▶ WHAT THE EXERCISE ASKS: Are you able to retype all the records below exactly?

Stored records

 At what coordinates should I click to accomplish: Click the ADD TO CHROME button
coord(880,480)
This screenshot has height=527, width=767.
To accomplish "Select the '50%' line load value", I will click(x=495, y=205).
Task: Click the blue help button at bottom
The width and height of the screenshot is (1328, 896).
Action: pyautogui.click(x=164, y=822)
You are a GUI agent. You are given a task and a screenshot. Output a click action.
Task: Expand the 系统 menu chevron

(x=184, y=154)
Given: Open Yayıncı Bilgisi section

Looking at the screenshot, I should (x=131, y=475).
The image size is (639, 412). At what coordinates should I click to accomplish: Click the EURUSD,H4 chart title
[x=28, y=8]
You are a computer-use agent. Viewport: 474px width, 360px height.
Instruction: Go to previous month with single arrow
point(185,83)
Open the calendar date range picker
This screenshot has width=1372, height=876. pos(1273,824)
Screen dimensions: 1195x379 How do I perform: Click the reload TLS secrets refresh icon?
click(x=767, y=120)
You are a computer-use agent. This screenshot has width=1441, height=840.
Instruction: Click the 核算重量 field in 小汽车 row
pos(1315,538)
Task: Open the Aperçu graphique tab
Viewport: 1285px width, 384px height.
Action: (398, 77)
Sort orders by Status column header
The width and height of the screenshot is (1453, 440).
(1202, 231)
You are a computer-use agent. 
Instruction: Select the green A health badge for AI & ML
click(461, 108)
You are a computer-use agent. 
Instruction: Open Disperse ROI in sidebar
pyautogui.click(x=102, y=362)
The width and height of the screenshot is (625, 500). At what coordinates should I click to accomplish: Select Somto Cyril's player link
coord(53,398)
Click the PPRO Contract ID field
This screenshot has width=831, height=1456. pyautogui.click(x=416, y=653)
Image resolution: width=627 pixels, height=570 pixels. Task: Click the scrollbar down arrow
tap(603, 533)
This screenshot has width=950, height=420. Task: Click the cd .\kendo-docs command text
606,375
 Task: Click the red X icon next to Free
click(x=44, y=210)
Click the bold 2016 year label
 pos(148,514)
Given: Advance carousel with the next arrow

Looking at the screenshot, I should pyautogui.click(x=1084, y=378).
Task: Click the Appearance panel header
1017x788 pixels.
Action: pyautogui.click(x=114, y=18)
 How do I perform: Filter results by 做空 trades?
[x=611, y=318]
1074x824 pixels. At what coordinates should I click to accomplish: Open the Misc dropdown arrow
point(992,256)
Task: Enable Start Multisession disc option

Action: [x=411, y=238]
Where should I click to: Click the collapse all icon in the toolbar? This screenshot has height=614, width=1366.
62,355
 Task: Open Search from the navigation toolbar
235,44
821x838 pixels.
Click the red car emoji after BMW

▶ REPLY:
 At what coordinates should I click to accomplish: Click the ADD TO CHROME button
coord(880,480)
This screenshot has height=527, width=767.
To accomplish "Select the '50%' line load value", I will click(x=495, y=205).
Task: Click the blue help button at bottom
The width and height of the screenshot is (1328, 896).
Action: pyautogui.click(x=164, y=822)
You are a GUI agent. You are given a task and a screenshot. Output a click action.
Task: Expand the 系统 menu chevron

(x=184, y=154)
Given: Open Yayıncı Bilgisi section

Looking at the screenshot, I should (x=131, y=475).
The image size is (639, 412). At what coordinates should I click to accomplish: Click the EURUSD,H4 chart title
[x=28, y=8]
You are a computer-use agent. Viewport: 474px width, 360px height.
Instruction: Go to previous month with single arrow
point(185,83)
Open the calendar date range picker
This screenshot has width=1372, height=876. pos(1273,824)
Screen dimensions: 1195x379 How do I perform: Click the reload TLS secrets refresh icon?
click(x=767, y=120)
You are a computer-use agent. This screenshot has width=1441, height=840.
Instruction: Click the 核算重量 field in 小汽车 row
pos(1315,538)
Task: Open the Aperçu graphique tab
Viewport: 1285px width, 384px height.
Action: (398, 77)
Sort orders by Status column header
The width and height of the screenshot is (1453, 440).
(1202, 231)
You are a computer-use agent. 
Instruction: Select the green A health badge for AI & ML
click(461, 108)
You are a computer-use agent. 
Instruction: Open Disperse ROI in sidebar
pyautogui.click(x=102, y=362)
The width and height of the screenshot is (625, 500). At what coordinates should I click to accomplish: Select Somto Cyril's player link
coord(53,398)
Click the PPRO Contract ID field
This screenshot has width=831, height=1456. pyautogui.click(x=416, y=653)
Image resolution: width=627 pixels, height=570 pixels. Task: Click the scrollbar down arrow
tap(603, 533)
This screenshot has width=950, height=420. Task: Click the cd .\kendo-docs command text
606,375
 Task: Click the red X icon next to Free
click(x=44, y=210)
Click the bold 2016 year label
 pos(148,514)
Given: Advance carousel with the next arrow

Looking at the screenshot, I should pyautogui.click(x=1084, y=378).
Task: Click the Appearance panel header
1017x788 pixels.
Action: pyautogui.click(x=114, y=18)
 How do I perform: Filter results by 做空 trades?
[x=611, y=318]
1074x824 pixels. At what coordinates should I click to accomplish: Open the Misc dropdown arrow
point(992,256)
Task: Enable Start Multisession disc option

Action: [x=411, y=238]
Where should I click to: Click the collapse all icon in the toolbar? This screenshot has height=614, width=1366.
62,355
 Task: Open Search from the navigation toolbar
235,44
821x838 pixels.
Click the red car emoji after BMW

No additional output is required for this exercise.